Das alles wissen wir nicht. Mit ziemlicher Sicherheit lässt sich sagen, dass das Hopfengeschäft lukrativ war und Wohlstand nach Isernhagen brachte: Um 1740 fiel das Steueraufkommen eines Hopfenfahrers doppelt so hoch aus wie das der besten Handwerksbetriebe vor Ort. Überall wusste man märchenhafte Geschichten zu erzählen wie die von den Erben eines Isernhagener Hopfenfahrers, die sich nach seinem Tod drei Tage lang einschlossen, um in Ruhe das viele hinterlassene Geld zählen zu können.

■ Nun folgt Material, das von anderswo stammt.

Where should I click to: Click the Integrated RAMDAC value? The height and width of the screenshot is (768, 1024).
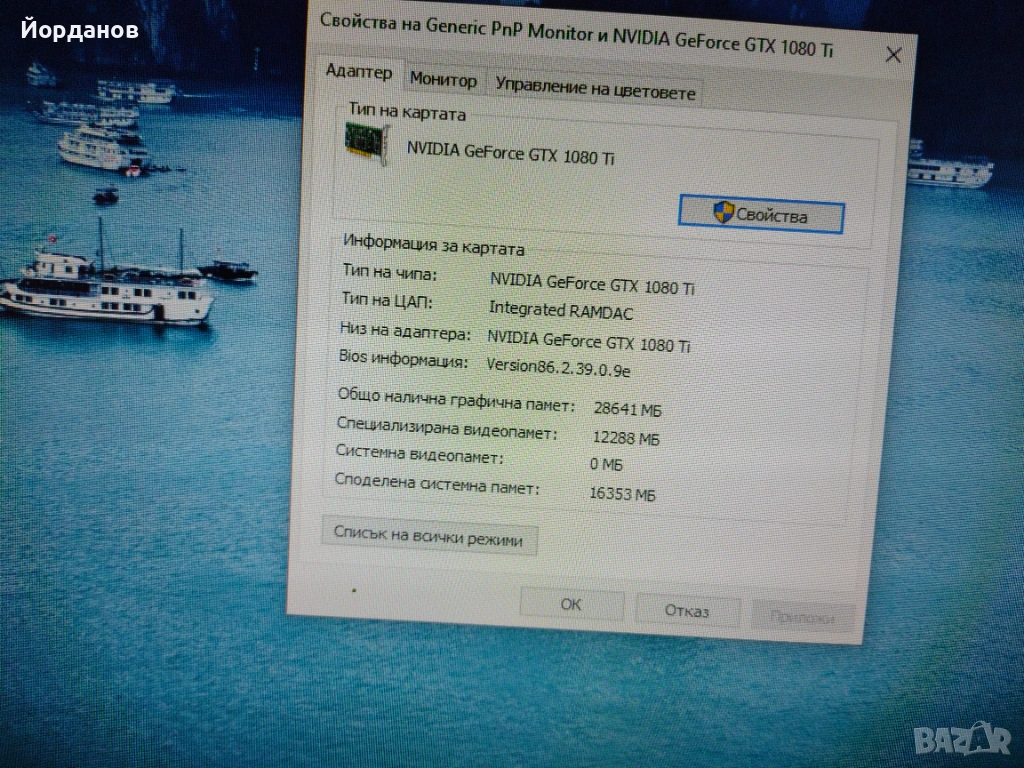(561, 311)
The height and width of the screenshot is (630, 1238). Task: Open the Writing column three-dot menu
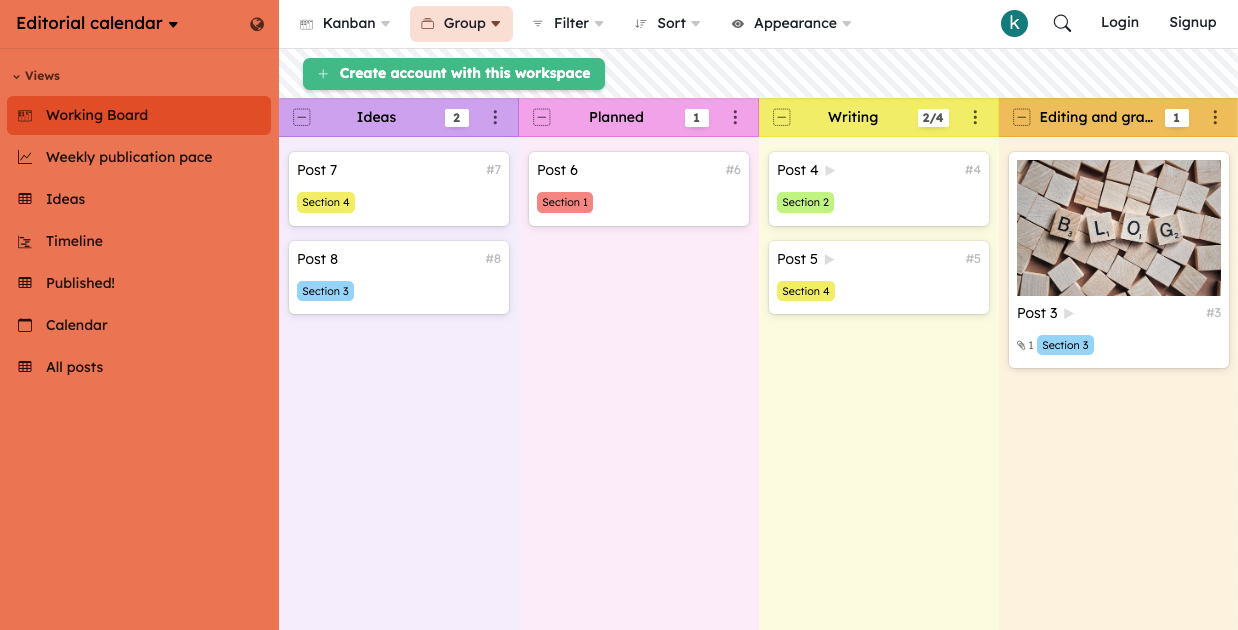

Jahrhundertelang scheinen die Hopfenfahrer gut gelebt zu haben. Doch das Zeitalter der Industrialisierung im 19. Jahrhundert brachte das Ende. Die Zentren des deutschen Hopfenbaus hatten sich ins ferne Bayern, nach Spalt, Hersbruck und in die Hallertau verlagert. Die Hotspots des Hopfenhandels hießen nun Nürnberg, Bamberg und Fürth, wo man das Hopfengeschäft in einer ganz anderen Größenordnung aufzog, als es die Isernhagener je vermocht hätten.